Exercise prompt:
Please print all the lines below exactly as they are written.

Task input:

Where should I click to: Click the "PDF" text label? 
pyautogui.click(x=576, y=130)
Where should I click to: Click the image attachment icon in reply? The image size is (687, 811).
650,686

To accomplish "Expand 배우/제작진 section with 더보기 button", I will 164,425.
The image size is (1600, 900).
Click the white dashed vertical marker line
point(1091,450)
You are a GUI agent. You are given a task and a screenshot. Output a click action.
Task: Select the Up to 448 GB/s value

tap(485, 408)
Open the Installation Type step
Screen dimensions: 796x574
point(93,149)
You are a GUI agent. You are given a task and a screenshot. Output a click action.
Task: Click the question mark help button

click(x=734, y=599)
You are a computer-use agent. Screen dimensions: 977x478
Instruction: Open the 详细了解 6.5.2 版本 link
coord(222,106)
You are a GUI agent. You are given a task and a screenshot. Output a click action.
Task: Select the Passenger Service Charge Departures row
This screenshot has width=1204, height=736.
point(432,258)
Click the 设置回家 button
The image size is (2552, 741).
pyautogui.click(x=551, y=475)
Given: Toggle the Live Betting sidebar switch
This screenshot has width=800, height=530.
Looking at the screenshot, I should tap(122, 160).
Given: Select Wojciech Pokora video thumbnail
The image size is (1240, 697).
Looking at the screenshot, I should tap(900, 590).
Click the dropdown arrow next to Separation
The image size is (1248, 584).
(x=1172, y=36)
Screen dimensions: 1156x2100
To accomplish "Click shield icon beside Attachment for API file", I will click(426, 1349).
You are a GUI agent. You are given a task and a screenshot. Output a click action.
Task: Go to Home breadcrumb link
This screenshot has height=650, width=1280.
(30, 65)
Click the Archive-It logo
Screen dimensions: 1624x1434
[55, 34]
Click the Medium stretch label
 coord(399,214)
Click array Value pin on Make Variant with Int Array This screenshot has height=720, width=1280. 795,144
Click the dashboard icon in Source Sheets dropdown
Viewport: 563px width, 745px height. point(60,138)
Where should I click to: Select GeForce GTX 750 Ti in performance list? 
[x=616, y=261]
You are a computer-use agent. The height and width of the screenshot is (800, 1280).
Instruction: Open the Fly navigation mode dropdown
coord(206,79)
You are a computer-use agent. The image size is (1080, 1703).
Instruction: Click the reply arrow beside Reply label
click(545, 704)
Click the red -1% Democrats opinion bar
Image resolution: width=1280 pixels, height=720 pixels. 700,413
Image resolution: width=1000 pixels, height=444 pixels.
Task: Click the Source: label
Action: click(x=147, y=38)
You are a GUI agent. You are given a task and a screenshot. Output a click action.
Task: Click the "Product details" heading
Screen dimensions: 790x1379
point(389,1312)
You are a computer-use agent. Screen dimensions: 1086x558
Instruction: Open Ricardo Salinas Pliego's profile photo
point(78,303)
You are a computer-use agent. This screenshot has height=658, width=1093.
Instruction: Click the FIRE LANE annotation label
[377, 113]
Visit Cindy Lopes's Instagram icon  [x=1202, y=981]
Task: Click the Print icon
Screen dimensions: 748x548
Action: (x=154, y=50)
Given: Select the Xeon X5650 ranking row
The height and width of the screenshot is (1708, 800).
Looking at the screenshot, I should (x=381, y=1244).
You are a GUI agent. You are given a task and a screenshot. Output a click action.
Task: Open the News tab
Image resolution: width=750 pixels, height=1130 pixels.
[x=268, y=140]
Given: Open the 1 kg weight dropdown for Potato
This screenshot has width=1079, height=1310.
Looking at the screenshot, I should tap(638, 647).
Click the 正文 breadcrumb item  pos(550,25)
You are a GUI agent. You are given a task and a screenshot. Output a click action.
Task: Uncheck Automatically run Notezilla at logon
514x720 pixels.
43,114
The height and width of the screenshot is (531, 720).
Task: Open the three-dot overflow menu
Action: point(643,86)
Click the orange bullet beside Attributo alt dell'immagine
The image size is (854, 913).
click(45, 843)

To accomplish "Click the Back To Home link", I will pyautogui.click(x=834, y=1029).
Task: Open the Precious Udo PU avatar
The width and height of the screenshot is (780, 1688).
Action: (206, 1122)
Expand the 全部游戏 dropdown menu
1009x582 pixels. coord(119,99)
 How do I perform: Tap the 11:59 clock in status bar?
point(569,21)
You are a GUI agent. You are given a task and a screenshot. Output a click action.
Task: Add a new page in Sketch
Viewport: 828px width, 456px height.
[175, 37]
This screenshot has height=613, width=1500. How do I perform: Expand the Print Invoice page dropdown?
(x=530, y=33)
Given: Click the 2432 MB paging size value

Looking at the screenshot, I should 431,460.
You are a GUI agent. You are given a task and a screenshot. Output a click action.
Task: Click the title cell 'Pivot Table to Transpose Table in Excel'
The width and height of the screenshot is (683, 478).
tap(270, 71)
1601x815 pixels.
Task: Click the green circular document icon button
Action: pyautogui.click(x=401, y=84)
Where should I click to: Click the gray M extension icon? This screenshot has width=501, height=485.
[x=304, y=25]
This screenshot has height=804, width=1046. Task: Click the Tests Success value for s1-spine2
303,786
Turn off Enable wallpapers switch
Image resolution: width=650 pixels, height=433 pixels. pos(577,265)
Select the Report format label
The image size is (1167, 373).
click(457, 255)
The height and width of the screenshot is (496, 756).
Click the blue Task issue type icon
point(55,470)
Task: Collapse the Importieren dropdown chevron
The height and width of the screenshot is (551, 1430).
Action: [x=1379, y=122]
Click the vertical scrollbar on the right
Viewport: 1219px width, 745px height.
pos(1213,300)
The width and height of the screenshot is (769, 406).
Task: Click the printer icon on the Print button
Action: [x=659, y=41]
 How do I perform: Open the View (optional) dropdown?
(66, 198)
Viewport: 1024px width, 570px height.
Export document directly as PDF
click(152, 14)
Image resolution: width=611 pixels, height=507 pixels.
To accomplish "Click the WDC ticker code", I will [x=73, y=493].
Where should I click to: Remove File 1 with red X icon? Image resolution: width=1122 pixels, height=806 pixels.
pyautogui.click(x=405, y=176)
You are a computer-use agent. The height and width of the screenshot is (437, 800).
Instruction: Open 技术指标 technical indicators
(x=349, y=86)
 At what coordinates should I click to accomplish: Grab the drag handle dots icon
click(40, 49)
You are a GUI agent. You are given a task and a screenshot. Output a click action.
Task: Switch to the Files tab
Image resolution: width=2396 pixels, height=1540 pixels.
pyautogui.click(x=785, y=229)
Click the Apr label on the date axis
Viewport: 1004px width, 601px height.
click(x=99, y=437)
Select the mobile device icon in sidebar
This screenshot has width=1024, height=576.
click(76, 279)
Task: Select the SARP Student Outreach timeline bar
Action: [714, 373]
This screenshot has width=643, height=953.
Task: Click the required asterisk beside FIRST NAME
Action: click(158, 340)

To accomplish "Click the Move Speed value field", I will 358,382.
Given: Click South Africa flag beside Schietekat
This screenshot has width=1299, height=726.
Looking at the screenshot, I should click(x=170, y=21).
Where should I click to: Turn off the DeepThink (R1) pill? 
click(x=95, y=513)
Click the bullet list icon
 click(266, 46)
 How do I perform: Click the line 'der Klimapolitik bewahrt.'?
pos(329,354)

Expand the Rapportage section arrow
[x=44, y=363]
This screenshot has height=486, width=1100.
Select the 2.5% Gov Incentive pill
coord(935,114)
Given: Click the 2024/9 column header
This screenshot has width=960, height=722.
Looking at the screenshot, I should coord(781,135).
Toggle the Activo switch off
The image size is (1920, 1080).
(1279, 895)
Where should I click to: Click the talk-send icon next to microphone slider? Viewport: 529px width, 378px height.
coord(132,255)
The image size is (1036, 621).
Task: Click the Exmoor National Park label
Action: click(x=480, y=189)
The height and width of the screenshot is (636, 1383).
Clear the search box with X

Response area:
Where should I click to: Click the "PDF" text label? 
pyautogui.click(x=576, y=130)
Where should I click to: Click the image attachment icon in reply? The image size is (687, 811).
650,686

To accomplish "Expand 배우/제작진 section with 더보기 button", I will 164,425.
The image size is (1600, 900).
Click the white dashed vertical marker line
point(1091,450)
You are a GUI agent. You are given a task and a screenshot. Output a click action.
Task: Select the Up to 448 GB/s value

tap(485, 408)
Open the Installation Type step
Screen dimensions: 796x574
point(93,149)
You are a GUI agent. You are given a task and a screenshot. Output a click action.
Task: Click the question mark help button

click(x=734, y=599)
You are a computer-use agent. Screen dimensions: 977x478
Instruction: Open the 详细了解 6.5.2 版本 link
coord(222,106)
You are a GUI agent. You are given a task and a screenshot. Output a click action.
Task: Select the Passenger Service Charge Departures row
This screenshot has width=1204, height=736.
point(432,258)
Click the 设置回家 button
The image size is (2552, 741).
pyautogui.click(x=551, y=475)
Given: Toggle the Live Betting sidebar switch
This screenshot has width=800, height=530.
Looking at the screenshot, I should tap(122, 160).
Given: Select Wojciech Pokora video thumbnail
The image size is (1240, 697).
Looking at the screenshot, I should tap(900, 590).
Click the dropdown arrow next to Separation
The image size is (1248, 584).
(x=1172, y=36)
Screen dimensions: 1156x2100
To accomplish "Click shield icon beside Attachment for API file", I will click(426, 1349).
You are a GUI agent. You are given a task and a screenshot. Output a click action.
Task: Go to Home breadcrumb link
This screenshot has height=650, width=1280.
(30, 65)
Click the Archive-It logo
Screen dimensions: 1624x1434
[55, 34]
Click the Medium stretch label
 coord(399,214)
Click array Value pin on Make Variant with Int Array This screenshot has height=720, width=1280. 795,144
Click the dashboard icon in Source Sheets dropdown
Viewport: 563px width, 745px height. point(60,138)
Where should I click to: Select GeForce GTX 750 Ti in performance list? 
[x=616, y=261]
You are a computer-use agent. The height and width of the screenshot is (800, 1280).
Instruction: Open the Fly navigation mode dropdown
coord(206,79)
You are a computer-use agent. The image size is (1080, 1703).
Instruction: Click the reply arrow beside Reply label
click(545, 704)
Click the red -1% Democrats opinion bar
Image resolution: width=1280 pixels, height=720 pixels. 700,413
Image resolution: width=1000 pixels, height=444 pixels.
Task: Click the Source: label
Action: click(x=147, y=38)
You are a GUI agent. You are given a task and a screenshot. Output a click action.
Task: Click the "Product details" heading
Screen dimensions: 790x1379
point(389,1312)
You are a computer-use agent. Screen dimensions: 1086x558
Instruction: Open Ricardo Salinas Pliego's profile photo
point(78,303)
You are a computer-use agent. This screenshot has height=658, width=1093.
Instruction: Click the FIRE LANE annotation label
[377, 113]
Visit Cindy Lopes's Instagram icon  [x=1202, y=981]
Task: Click the Print icon
Screen dimensions: 748x548
Action: (x=154, y=50)
Given: Select the Xeon X5650 ranking row
The height and width of the screenshot is (1708, 800).
Looking at the screenshot, I should (x=381, y=1244).
You are a GUI agent. You are given a task and a screenshot. Output a click action.
Task: Open the News tab
Image resolution: width=750 pixels, height=1130 pixels.
[x=268, y=140]
Given: Open the 1 kg weight dropdown for Potato
This screenshot has width=1079, height=1310.
Looking at the screenshot, I should tap(638, 647).
Click the 正文 breadcrumb item  pos(550,25)
You are a GUI agent. You are given a task and a screenshot. Output a click action.
Task: Uncheck Automatically run Notezilla at logon
514x720 pixels.
43,114
The height and width of the screenshot is (531, 720).
Task: Open the three-dot overflow menu
Action: point(643,86)
Click the orange bullet beside Attributo alt dell'immagine
The image size is (854, 913).
click(45, 843)

To accomplish "Click the Back To Home link", I will pyautogui.click(x=834, y=1029).
Task: Open the Precious Udo PU avatar
The width and height of the screenshot is (780, 1688).
Action: (206, 1122)
Expand the 全部游戏 dropdown menu
1009x582 pixels. coord(119,99)
 How do I perform: Tap the 11:59 clock in status bar?
point(569,21)
You are a GUI agent. You are given a task and a screenshot. Output a click action.
Task: Add a new page in Sketch
Viewport: 828px width, 456px height.
[175, 37]
This screenshot has height=613, width=1500. How do I perform: Expand the Print Invoice page dropdown?
(x=530, y=33)
Given: Click the 2432 MB paging size value

Looking at the screenshot, I should 431,460.
You are a GUI agent. You are given a task and a screenshot. Output a click action.
Task: Click the title cell 'Pivot Table to Transpose Table in Excel'
The width and height of the screenshot is (683, 478).
tap(270, 71)
1601x815 pixels.
Task: Click the green circular document icon button
Action: pyautogui.click(x=401, y=84)
Where should I click to: Click the gray M extension icon? This screenshot has width=501, height=485.
[x=304, y=25]
This screenshot has height=804, width=1046. Task: Click the Tests Success value for s1-spine2
303,786
Turn off Enable wallpapers switch
Image resolution: width=650 pixels, height=433 pixels. pos(577,265)
Select the Report format label
The image size is (1167, 373).
click(457, 255)
The height and width of the screenshot is (496, 756).
Click the blue Task issue type icon
point(55,470)
Task: Collapse the Importieren dropdown chevron
The height and width of the screenshot is (551, 1430).
Action: [x=1379, y=122]
Click the vertical scrollbar on the right
Viewport: 1219px width, 745px height.
pos(1213,300)
The width and height of the screenshot is (769, 406).
Task: Click the printer icon on the Print button
Action: [x=659, y=41]
 How do I perform: Open the View (optional) dropdown?
(66, 198)
Viewport: 1024px width, 570px height.
Export document directly as PDF
click(152, 14)
Image resolution: width=611 pixels, height=507 pixels.
To accomplish "Click the WDC ticker code", I will [x=73, y=493].
Where should I click to: Remove File 1 with red X icon? Image resolution: width=1122 pixels, height=806 pixels.
pyautogui.click(x=405, y=176)
You are a computer-use agent. The height and width of the screenshot is (437, 800).
Instruction: Open 技术指标 technical indicators
(x=349, y=86)
 At what coordinates should I click to accomplish: Grab the drag handle dots icon
click(40, 49)
You are a GUI agent. You are given a task and a screenshot. Output a click action.
Task: Switch to the Files tab
Image resolution: width=2396 pixels, height=1540 pixels.
pyautogui.click(x=785, y=229)
Click the Apr label on the date axis
Viewport: 1004px width, 601px height.
click(x=99, y=437)
Select the mobile device icon in sidebar
This screenshot has width=1024, height=576.
click(76, 279)
Task: Select the SARP Student Outreach timeline bar
Action: [714, 373]
This screenshot has width=643, height=953.
Task: Click the required asterisk beside FIRST NAME
Action: click(158, 340)

To accomplish "Click the Move Speed value field", I will 358,382.
Given: Click South Africa flag beside Schietekat
This screenshot has width=1299, height=726.
Looking at the screenshot, I should click(x=170, y=21).
Where should I click to: Turn off the DeepThink (R1) pill? 
click(x=95, y=513)
Click the bullet list icon
 click(266, 46)
 How do I perform: Click the line 'der Klimapolitik bewahrt.'?
pos(329,354)

Expand the Rapportage section arrow
[x=44, y=363]
This screenshot has height=486, width=1100.
Select the 2.5% Gov Incentive pill
coord(935,114)
Given: Click the 2024/9 column header
This screenshot has width=960, height=722.
Looking at the screenshot, I should coord(781,135).
Toggle the Activo switch off
The image size is (1920, 1080).
(1279, 895)
Where should I click to: Click the talk-send icon next to microphone slider? Viewport: 529px width, 378px height.
coord(132,255)
The image size is (1036, 621).
Task: Click the Exmoor National Park label
Action: click(x=480, y=189)
The height and width of the screenshot is (636, 1383).
Clear the search box with X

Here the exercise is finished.